-------- Data shown
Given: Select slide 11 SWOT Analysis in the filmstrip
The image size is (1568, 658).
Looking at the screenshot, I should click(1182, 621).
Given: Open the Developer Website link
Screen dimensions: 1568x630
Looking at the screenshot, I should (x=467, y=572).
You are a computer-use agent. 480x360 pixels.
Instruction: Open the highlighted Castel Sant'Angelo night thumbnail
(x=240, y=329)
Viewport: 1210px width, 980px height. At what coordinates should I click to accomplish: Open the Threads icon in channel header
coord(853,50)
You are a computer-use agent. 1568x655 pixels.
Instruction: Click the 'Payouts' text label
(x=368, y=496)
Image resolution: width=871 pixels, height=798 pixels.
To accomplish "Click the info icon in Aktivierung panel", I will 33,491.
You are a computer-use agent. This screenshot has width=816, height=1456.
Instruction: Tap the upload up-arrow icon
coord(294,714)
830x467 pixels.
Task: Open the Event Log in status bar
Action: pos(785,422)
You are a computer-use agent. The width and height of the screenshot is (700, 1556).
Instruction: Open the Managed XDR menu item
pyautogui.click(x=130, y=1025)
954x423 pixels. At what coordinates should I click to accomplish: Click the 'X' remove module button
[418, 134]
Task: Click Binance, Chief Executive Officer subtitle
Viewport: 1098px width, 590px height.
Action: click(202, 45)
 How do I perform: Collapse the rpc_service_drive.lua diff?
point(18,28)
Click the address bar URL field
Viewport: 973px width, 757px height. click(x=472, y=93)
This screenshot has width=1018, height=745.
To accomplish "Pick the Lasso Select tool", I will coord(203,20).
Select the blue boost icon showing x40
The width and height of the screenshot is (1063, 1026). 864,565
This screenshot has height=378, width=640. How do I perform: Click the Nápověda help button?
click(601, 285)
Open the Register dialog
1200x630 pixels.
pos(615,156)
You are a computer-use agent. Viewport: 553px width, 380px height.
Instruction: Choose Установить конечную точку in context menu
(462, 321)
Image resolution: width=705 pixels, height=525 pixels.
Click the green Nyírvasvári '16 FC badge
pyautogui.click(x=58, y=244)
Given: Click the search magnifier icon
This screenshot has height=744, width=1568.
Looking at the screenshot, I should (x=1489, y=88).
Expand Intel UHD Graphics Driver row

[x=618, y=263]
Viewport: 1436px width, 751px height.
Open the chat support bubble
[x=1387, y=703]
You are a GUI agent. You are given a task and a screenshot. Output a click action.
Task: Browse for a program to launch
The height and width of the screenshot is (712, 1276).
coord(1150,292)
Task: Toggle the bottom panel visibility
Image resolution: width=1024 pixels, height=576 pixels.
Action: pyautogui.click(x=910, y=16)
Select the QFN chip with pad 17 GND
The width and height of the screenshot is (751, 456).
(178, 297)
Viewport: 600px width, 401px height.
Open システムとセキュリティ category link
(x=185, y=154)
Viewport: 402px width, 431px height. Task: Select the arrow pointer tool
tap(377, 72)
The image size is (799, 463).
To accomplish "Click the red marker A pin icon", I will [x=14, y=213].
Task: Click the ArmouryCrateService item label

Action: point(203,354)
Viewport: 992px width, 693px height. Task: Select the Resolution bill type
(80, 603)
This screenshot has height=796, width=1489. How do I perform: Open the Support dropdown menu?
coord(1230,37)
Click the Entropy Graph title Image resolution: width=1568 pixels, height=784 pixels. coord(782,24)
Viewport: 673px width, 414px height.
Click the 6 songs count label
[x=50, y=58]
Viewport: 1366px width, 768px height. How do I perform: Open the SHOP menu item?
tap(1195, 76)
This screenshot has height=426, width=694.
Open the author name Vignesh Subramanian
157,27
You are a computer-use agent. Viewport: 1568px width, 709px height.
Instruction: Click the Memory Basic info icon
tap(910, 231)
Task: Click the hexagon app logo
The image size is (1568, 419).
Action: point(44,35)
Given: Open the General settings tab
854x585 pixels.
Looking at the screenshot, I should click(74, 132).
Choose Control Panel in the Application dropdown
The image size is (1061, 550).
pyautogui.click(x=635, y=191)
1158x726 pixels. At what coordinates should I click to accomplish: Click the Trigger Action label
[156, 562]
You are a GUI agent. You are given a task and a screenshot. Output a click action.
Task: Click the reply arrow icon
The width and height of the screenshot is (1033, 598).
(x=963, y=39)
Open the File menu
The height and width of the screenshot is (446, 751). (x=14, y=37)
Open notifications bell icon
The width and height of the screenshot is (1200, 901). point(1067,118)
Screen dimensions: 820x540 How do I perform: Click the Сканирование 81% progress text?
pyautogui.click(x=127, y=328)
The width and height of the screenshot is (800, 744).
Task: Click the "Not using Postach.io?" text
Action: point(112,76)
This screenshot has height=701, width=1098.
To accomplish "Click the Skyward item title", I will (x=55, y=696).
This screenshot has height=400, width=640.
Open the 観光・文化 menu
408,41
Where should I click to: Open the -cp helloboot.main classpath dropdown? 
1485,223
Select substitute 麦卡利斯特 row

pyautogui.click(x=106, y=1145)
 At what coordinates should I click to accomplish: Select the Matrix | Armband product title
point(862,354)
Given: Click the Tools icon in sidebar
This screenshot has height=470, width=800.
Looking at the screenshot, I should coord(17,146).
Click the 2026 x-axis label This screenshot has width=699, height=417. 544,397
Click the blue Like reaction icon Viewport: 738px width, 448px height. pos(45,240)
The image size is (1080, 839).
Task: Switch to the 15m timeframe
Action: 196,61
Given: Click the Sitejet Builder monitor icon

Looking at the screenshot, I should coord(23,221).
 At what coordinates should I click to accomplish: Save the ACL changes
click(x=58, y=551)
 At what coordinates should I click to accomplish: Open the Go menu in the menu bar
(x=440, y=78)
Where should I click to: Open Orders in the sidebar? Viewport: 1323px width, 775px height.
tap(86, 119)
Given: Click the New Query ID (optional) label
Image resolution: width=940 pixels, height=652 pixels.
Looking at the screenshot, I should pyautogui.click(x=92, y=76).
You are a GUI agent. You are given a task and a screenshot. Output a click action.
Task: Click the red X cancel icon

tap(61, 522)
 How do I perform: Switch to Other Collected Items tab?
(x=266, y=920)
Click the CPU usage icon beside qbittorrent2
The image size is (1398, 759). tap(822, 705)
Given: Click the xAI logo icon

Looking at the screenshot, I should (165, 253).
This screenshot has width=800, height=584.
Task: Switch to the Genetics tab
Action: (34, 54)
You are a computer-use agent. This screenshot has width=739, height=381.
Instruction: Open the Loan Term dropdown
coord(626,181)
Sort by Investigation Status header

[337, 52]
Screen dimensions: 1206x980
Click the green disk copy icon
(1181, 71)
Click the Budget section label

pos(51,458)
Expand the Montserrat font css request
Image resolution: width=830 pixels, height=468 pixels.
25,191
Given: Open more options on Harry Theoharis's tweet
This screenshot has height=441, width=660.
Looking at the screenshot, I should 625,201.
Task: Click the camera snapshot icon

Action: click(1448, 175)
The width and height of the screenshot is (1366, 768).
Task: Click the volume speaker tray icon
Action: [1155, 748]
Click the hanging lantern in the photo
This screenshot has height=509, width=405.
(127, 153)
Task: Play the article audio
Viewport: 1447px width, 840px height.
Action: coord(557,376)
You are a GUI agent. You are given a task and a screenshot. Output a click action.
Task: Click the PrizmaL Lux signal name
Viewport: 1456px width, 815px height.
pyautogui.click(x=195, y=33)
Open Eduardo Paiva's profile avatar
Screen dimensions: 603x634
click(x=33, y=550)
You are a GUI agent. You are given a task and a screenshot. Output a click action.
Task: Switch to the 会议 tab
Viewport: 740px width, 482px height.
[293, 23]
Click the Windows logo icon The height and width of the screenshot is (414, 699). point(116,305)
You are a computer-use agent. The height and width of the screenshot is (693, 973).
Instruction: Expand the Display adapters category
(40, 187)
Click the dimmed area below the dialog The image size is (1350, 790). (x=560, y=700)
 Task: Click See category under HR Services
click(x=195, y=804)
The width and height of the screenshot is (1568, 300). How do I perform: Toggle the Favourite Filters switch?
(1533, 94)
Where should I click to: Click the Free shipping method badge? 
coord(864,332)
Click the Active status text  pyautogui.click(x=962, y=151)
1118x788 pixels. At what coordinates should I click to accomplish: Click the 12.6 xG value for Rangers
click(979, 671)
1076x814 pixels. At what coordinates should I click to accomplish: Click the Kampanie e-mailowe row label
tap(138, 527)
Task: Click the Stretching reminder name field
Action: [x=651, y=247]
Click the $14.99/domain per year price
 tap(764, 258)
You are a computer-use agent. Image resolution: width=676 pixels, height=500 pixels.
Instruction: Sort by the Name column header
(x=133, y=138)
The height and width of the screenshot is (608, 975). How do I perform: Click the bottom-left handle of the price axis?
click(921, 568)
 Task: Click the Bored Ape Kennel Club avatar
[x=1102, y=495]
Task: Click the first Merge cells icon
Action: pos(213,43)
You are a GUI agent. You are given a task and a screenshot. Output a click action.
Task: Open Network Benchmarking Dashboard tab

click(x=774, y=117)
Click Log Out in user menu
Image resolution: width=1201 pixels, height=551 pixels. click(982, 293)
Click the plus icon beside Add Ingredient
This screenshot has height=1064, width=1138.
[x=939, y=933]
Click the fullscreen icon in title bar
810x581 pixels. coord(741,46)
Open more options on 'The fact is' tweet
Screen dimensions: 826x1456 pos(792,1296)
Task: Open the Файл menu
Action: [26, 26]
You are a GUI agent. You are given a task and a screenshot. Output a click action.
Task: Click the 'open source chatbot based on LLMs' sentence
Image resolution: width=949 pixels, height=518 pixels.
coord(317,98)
----------------
Take every line above carrying "dialog" and return it.

Open the Register dialog
Click the dimmed area below the dialog The image size is (1350, 790). (x=560, y=700)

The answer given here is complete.